Cons: I was pleasantly surprised by TeamTreehouse. Their founder comes from an affiliate marketing and vitamin business background, and like so many others in the last five years, entered the online training arena when it became possible using lean startup technologies. While I have not taken a class from Treehouse (their shortened name), an SMOC intern has, and she was quite pleased with the learning platform. They offer a free trial, which I would definitely take and see if you can get feedback or help when working on a coding project.
Pros: Classes on every major social network and search engine optimization, including Facebook, LinkedIn, Twitter, Pinterest, Instagram, Google+, Slideshare, WordPress, YouTube, and more. Offers a forum for questions, 1:1 coaching with its founder, as well as additional resources like infographics, bonus webinars, and case studies, all for a low price point.
Cons: Students get a certificate of completion when they finish all lessons in a class; no testing or exams are necessary. Certification is from Socialmediaonlineclasses.com, not a third-party such as the American Council on Education (ACE), as that would triple the cost of classes here. Don’t offer classes on smaller social networks like Tumblr, Reddit, Delicious, or Digg.

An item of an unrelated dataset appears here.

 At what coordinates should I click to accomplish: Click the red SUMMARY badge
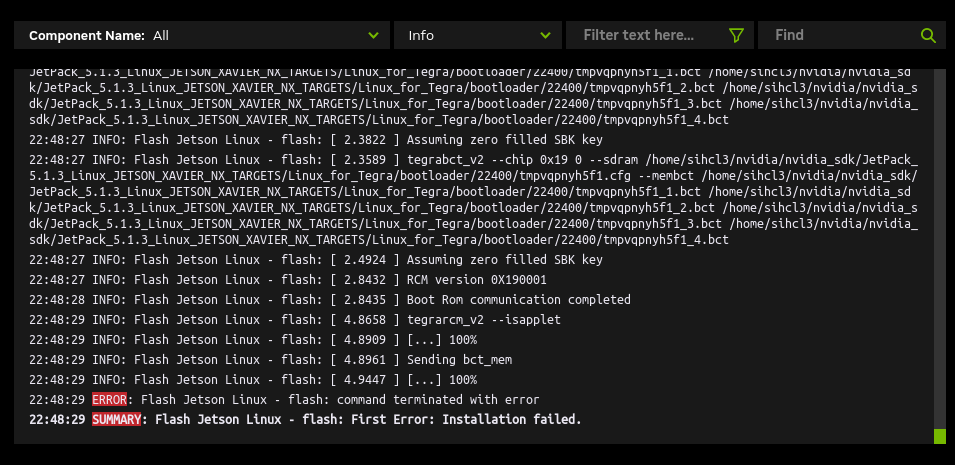pyautogui.click(x=116, y=419)
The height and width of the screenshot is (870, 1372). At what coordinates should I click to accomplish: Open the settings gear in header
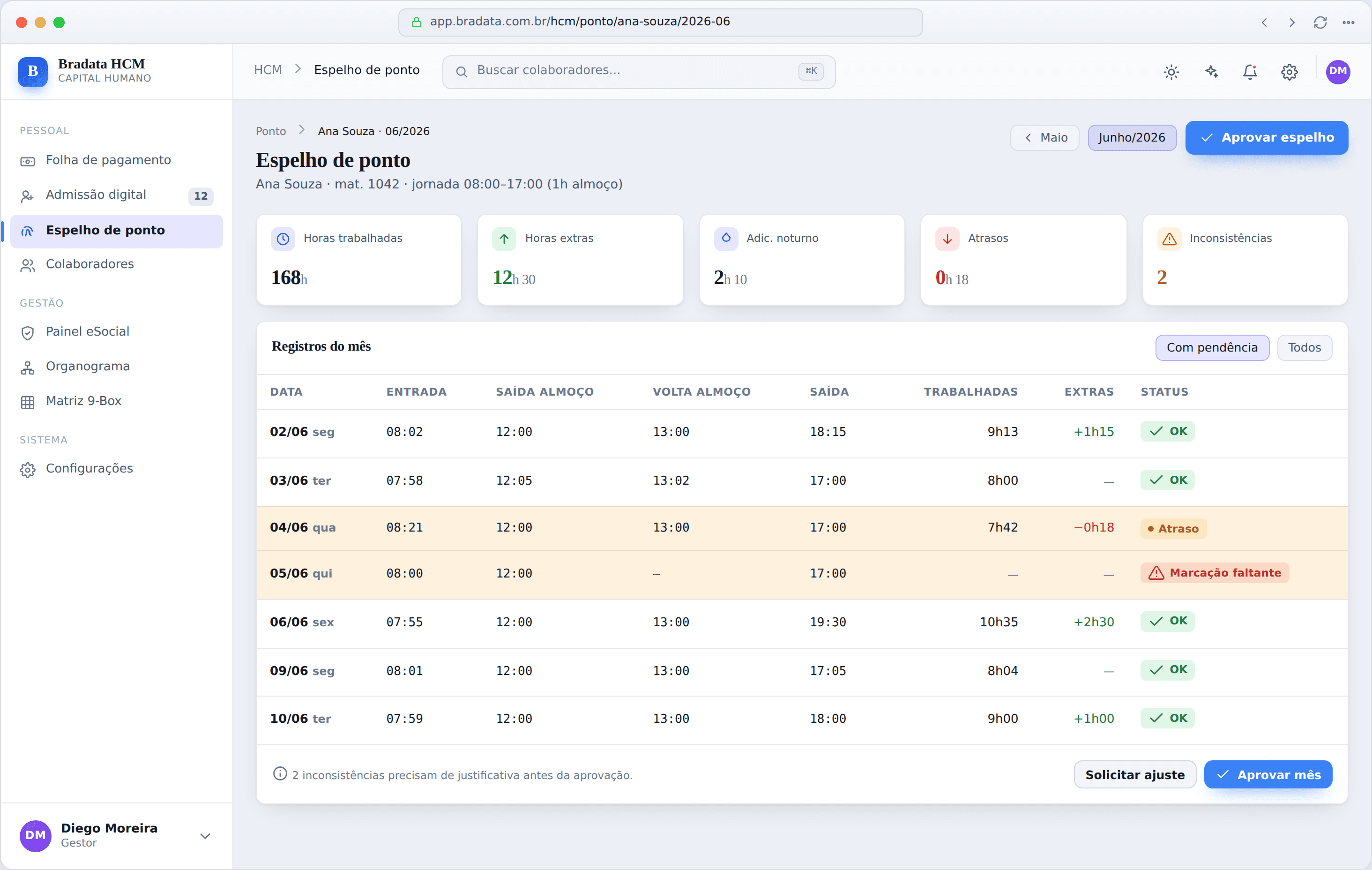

Get a Digital Education for Less Than One Year’s Tuition at a University
You could take classes from every provider I’ve listed here for less than one year’s tuition at a public university. You’d have a well-rounded education from the recognized providers in photography, animation, Photoshop, Adobe Creative Suite, logo design, music production, web and app development and social media.
Each provider offers a free trial so you can take a class and see if it’s a good fit. When’s the last time a university offered that?
You could have an impressive collection of skills for your resume, but how would you get the experience every employer wants?
Become an intern, an apprentice for a professional you admire, or volunteer your time for a non-profit who can sorely use your skills. You get practical experience for your portfolio and build important professional relationships that will help you find a well-paying job in your new industry.
So yes, Robert Reich, there is a better way. All made here in America, available for a global audience.